→ **TEXT UNDER STUDY**:
::::::

1. Corsets
You know what really turns men off? Internal organs in healthy alignment. Why do you think they were out there all through the 19th century killing whales? So women could use the dang whalebones to wrench that spleen into a more attractive position, that’s why! In fairness, a corset was a viable support garment, and not all women tightened them to the point of injury. Though how those slobs ever thought they would catch a husband with their lungs all just…hanging out there is beyond me.
2. Arsenic Eating
In the 19th century and earlier, people ate arsenic to “produce a blooming complexion, a brilliant eye, and an appearance of embonpoint (sexy stoutness).” There were rules of course; you could only take it while the moon increased, only a single grain at first (until you built a resistance), and if you ever stopped, you’d die. But wait, there was a downside. It also caused goiters, because arsenic blocks iodine in the thyroid, causing swelling. Blooming, brilliant, embonpoint goiters. And sometimes death.
3. Tapeworms
In this case women not only did something dangerous to be thin, it was also…really gross. Tapeworm eggs, taken in pill form, would hatch and attach in the intestine of the poor, plump host. There they would eat the nutrients that would otherwise be processed by the host’s digestive system. This makes the host malnourished, but it makes the tapeworms grow. And grow. Some species of tapeworm can grow up to 100 feet. There were deworming treatments to remove them, but wow, you are not going to like how they come out. Imagine having to coax them out, as if gently hand reeling in a flat, slimy, wriggling fishing line, inch by horrible, sphinctery inch.
4. Foot binding
Many historians think the Cinderella story originated in China. In other cultures, it seems odd that a woman could have feet of such a unique size that they would distinguish her from every other woman in the village. But if it were coming from China during the last millennium, that plot point makes sense. A tradition that likely started around the late 10th century, foot binding turned feet into “golden lotuses.” Stinking, rotten lotuses with folds so deep they couldn’t be cleaned. (Men never saw that part. Women kept their feet covered in the presence of even their husbands). Lotuses began their blooms when mothers folded under the little toes of their toddler daughters, tying them there as tight as possible. It was extremely painful. The practice permanently deformed and crippled the women who it was done to, but that was the point. Her wobbly walk and doll-feet told the world she was too wealthy and cherished to labor. The practice wasn’t completely stamped out until the communist revolution in 1949, when labor became a virtue. You can see a photo of it here, but beware—it's gruesome.

::::::

→ **TASK REQUIREMENTS**:
In the text on dangerous beauty practices, when was foot binding finally stamped out completely? The entries after this point come from a separate source.

Collected data
::::::

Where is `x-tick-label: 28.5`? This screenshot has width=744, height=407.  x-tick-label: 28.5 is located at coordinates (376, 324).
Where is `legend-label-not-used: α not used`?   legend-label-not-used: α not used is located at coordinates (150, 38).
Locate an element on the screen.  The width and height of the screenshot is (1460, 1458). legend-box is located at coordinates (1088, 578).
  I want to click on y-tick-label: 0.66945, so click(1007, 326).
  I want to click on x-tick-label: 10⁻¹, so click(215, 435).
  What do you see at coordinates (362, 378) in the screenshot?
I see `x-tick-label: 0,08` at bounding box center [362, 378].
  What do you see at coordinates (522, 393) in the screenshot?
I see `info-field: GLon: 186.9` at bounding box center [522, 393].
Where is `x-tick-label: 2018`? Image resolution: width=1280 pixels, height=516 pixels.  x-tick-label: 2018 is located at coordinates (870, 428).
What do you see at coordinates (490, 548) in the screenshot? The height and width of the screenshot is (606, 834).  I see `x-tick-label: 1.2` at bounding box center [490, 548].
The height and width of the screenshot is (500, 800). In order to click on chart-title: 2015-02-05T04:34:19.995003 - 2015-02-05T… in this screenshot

::::::

→ **OUTPUT OF THE EXERCISE**:
During the communist revolution in 1949.